The municipal region of Nienburg decided, quite some time ago, that the educational needs of those resident within its borders could just as well be served with fewer schools, thus saving the region, which is effectively bankrupt, a tidy sum for use within other budgets. The result has been the closure of several major schools and the relocation of all the students to those remaining establishments lucky enough to have been spared the guillotine.

Sadly, many of the students decided that, despite their forced educational relocation, they would not move to new residences and, as a result, many found themselves living in areas not normally served by public transport – buses not having been planned to run from one estate to a different town prior to the closure of the schools since the transportation of students was unnecessary. As a result the municipal region has been forced to privately hire buses to move students from their homes to the new school areas, at great cost and great inconvenience. New routes for these buses, bearing in mind the costs involved, had to be planned as well as changes to the school and bus timetables in order to accommodate all eventualities and learning plans. One of these routes transports children who formerly attended the newly equipped and highly successful school in Heemsen to Steimbke, requiring that the buses use a route through the forest area around Sonnenbostel which is not ideally suited to heavy traffic, other than that of the forestry commission.

This week the local authority in Sonnenbostel came together to complain about damage to the forest road, and especially to the unpaved border area between tarmac and forest.
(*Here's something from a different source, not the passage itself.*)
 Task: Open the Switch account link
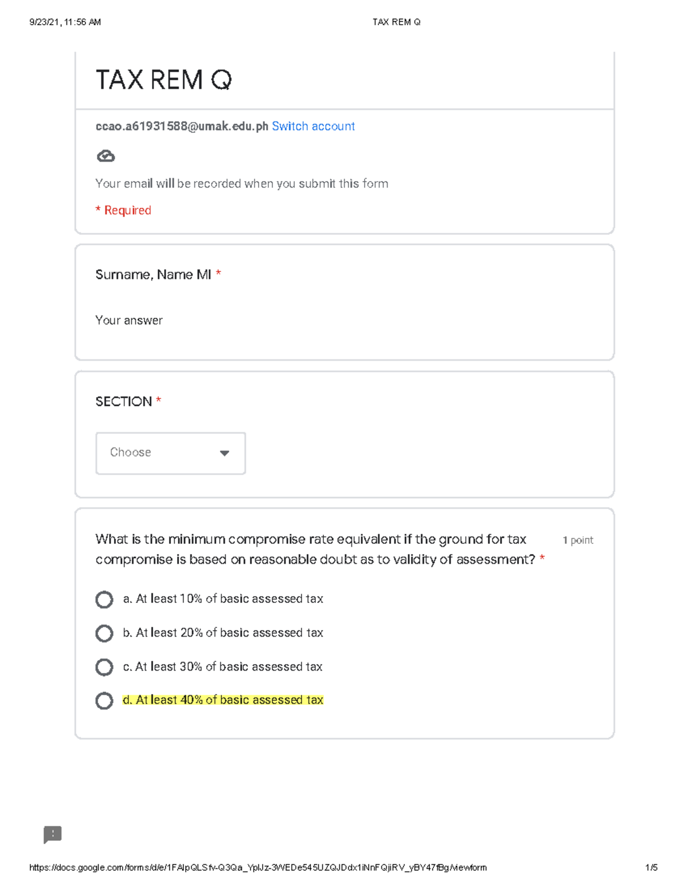[314, 126]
High on their list of culprits for the damage caused by heavy vehicles were the bus companies.

There has been a bus, the route 42, running along this road for many years without a single complaint. The addition of a second bus, which runs the same route at the same time, cannot be considered cause for too much concern, unless a scapegoat is being sought. This is clearly the case here. A quick inspection of the damaged roadside areas, which members of the local council are purported to have undertaken and for which there is photographic evidence that some were a, shows that the damage has been caused not by the occasional bus driving to and from the school complex, but by the forestry commission vehicles which cut, stack and then gather wood. This is an event which takes place at the same time every single year and with exactly the same results: the road edges are wet and muddy; the transport vehicles are required to stop outside of marked and suitably prepared tracks; the additional weight of wood loaded onto the transporters causes them to sink further into the morass, and leave deep tracks when, fully loaded, they drive away.

To place the blame for this annual event, the damage to forest roads, on a bus route which runs a total of three or four times in a day rather than the local officials who not only required that the buses run this route, but requisition the transport for the removal of felled trees, is beneath contempt. The politicians from Steimbke, Sonnenbostel and Nienburg should look to their own actions and the actions of their employees before trying to place the blame on those who are helping solve one of the many major mistakes local politicians constantly make, and get children who are required by law to attend a school there on time.

The result of this sad action will be seen in the future budgets of the region. Buses are now allowed to travel the forest road only when they are transporting children to school. For the return journey, which is a considerably longer distance, they now drive along the main roads. The additional distance has to be paid for, and this cost is considerably higher than any repairs – which are never carried out – to roads and the small strip of land where tractors and heavy goods vehicles cause their damage.